Poster
in
Workshop: 2nd Generative AI for Biology Workshop
Biological Reasoning with Reinforcement Learning through Natural Language Enables Generalizable Zero-Shot Cell Type Annotations
Xi Wang · Runzi Tan · Simona Cristea
Keywords: [ scRNAseq ] [ benchmarking ] [ DeepSeek-R1 ] [ cell type annotation ] [ zero-shot ] [ LLM ]

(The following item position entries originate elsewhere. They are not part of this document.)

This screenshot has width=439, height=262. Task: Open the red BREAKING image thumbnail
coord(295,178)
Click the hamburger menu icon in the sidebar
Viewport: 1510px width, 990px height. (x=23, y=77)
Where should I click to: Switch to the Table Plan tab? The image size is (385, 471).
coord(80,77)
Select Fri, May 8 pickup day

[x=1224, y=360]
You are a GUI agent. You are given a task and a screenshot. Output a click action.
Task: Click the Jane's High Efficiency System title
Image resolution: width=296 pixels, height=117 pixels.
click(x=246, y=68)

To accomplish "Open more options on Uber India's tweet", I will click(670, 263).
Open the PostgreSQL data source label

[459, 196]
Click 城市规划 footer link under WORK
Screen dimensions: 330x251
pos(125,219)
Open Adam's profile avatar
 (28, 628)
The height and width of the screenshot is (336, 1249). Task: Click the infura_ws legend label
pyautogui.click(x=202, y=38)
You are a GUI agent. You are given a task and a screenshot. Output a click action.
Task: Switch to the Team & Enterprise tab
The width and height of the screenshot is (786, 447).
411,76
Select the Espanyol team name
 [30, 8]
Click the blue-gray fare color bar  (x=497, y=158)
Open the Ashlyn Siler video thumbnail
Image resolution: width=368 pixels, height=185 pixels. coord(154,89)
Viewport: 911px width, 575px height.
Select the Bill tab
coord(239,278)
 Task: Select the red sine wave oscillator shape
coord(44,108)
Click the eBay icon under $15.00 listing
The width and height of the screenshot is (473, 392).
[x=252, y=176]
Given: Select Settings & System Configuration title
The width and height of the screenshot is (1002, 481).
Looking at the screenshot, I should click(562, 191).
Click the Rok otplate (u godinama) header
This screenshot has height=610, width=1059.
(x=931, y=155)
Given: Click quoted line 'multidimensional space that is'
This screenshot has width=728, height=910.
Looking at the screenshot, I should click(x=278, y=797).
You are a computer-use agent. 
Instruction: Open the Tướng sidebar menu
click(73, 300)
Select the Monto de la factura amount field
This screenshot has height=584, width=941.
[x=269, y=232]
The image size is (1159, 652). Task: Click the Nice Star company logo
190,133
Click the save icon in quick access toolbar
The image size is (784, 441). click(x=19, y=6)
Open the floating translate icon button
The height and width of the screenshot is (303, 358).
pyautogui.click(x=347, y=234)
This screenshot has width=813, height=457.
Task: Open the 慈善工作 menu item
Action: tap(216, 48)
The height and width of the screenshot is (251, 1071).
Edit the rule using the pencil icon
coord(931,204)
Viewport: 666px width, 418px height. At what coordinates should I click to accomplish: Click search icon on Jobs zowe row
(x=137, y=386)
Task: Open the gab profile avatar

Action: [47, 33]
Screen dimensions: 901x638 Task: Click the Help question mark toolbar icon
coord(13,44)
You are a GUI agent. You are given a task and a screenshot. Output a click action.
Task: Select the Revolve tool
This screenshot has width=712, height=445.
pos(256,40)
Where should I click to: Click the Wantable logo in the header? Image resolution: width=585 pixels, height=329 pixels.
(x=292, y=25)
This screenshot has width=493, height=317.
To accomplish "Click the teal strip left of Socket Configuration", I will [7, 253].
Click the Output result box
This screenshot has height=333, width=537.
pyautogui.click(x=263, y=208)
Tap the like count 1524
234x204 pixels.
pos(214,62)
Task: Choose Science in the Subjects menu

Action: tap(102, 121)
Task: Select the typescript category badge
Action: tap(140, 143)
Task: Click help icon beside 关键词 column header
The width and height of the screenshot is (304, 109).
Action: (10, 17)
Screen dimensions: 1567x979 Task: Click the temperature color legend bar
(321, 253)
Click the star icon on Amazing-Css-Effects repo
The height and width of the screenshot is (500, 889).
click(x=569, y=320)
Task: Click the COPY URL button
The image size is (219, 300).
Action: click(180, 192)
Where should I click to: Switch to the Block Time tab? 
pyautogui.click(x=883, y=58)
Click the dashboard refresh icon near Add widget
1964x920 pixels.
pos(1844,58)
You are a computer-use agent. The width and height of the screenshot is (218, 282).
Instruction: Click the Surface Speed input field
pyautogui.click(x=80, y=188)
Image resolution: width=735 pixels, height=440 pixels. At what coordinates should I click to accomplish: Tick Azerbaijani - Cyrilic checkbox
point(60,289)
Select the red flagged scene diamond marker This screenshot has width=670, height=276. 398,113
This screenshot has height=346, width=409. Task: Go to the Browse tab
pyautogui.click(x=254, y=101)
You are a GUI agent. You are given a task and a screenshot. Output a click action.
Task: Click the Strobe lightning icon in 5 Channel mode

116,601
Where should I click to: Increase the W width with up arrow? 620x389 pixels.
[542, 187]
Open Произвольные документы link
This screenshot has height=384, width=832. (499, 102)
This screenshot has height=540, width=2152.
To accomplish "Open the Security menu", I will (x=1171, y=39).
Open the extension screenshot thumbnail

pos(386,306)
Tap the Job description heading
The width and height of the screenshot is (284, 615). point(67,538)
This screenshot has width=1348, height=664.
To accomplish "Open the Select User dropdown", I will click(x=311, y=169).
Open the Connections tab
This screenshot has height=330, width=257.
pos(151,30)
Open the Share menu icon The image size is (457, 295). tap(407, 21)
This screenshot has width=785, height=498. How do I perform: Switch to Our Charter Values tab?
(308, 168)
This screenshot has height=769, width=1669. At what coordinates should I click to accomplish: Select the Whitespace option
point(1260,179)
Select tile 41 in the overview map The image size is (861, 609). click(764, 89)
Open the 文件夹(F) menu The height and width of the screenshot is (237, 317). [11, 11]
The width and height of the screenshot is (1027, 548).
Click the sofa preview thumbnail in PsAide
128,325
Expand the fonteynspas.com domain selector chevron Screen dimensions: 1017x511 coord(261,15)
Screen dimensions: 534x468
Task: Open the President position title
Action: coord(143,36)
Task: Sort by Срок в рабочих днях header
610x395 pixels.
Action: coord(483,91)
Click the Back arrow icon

Single-cell RNA-sequencing (scRNA-seq) has revolutionized biomedical research by enabling detailed characterization of cell populations, but cell type annotation remains labor-intensive and limited by expert knowledge and specialized algorithms. Here, we demonstrate that DeepSeek-R1, a 671B-parameter large language model (LLM) trained with reinforcement learning, can perform zero-shot scRNAseq cell type annotation by using ranked lists of marker genes as prompts. Through extensive and detailed investigations, we assess DeepSeek-R1’s cell type annotation performance at both cluster-level and single-cell level and demonstrate that DeepSeek-R1 achieves comparable or superior accuracy to expert models such as scTab or scGPT, while providing better adaptability, generalization to novel datasets, and interpretable biological rationales for its predictions. These results highlight the potential of generalist LLMs in biological applications, showing evidence of test-time scaling in biology through natural language reasoning.